Но веки с густыми длинными ресницами уже сомкнулись над его зелеными глазами, подернутыми краснотой, и тихий храп раздался из его чуть приоткрытого рта.
Уверенная, что он, наконец, заснул, Люсинда тихо собрала свою одежду. Через несколько минут она на цыпочках направилась к выходу, но какая-то необъяснимая сила заставила ее остановиться и еще раз взглянуть на Прескотта, спящего в ее кровати. Он выглядел таким прекрасным и казался таким близким и родным. Наверное, приятно лежать рядом с ним, чувствовать мужской запах его тела и спать в теплом объятии его сильных рук всю ночь. «Должно быть, это просто замечательно», — думала она. Как жаль, что ей никогда не придется испытать такого наслаждения!
Глава 14
— А почему дядя Прескотт не пошел с нами? — спросила Александра.
«Потому что этот дуралей осушил за одну ночь бутылку виски и теперь пьян в стельку», — в тот же момент, когда Люсинде в голову пришла эта мысль, она осознала, что не может доверить эту информацию девочкам. В их впечатлительном возрасте они этого просто не поймут.

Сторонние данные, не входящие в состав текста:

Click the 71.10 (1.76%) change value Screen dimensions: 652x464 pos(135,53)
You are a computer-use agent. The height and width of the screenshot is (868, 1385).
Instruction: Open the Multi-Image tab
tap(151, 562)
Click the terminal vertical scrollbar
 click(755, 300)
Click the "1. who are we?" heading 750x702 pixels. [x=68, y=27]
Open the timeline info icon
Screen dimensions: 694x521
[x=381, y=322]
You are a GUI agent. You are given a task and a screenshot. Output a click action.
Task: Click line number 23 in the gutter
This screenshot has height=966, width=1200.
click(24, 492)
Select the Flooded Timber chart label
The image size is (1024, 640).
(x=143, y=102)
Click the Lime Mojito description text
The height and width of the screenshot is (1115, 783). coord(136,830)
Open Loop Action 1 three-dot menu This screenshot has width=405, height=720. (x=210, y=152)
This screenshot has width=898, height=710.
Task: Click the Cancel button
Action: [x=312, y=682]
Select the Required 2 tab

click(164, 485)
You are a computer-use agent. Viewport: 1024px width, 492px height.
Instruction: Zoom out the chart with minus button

— Боюсь, что ваш дядя Прескотт немного перепил сегодня.
Одной рукой придерживая на бедре малышку Элизабет, а другой крепко взяв за руку Викторию, Люсинда пропустила Александру вперед, и та первой прокладывала дорогу вверх по узкой лестнице на чердак.
И она, и дети чрезвычайно нуждались в одежде. Те немногочисленные вещи, что были у нее, сгорели в огне вместе с ее домом. И детям для их нового положения в жизни нужна была более подходящая одежда, чем те, пусть чистые, но отрепья, которые были на них.
Но так как Прескотт находился в «выпившем» состоянии, из которого только Бог знает когда он сможет выйти, и у них совершенно не было денег, чтобы купить себе новые платья, единственным решением проблемы, которое видела для себя Люсинда, было совершить экскурсию по ящикам со старой одеждой на чердаке.
— А что это значит «немного перепил», тетя Люсинда?
— Э-э, значит, что он себя неважно чувствует, — сказала она. — Но вы не беспокойтесь. Через несколько дней он будет здоров, как огурчик.
— У него будет ребенок, как у нашей мамочки?
— Ребенок. Конечно, нет! Мужчины не могут рожать детей, Александра. Это могут делать только женщины.
— А когда ты собираешься родить ребенка, тетя Люсинда?
«Ах, это неиссякаемое невинное детское любопытство», — думала Люсинда, пытаясь скрыть улыбку.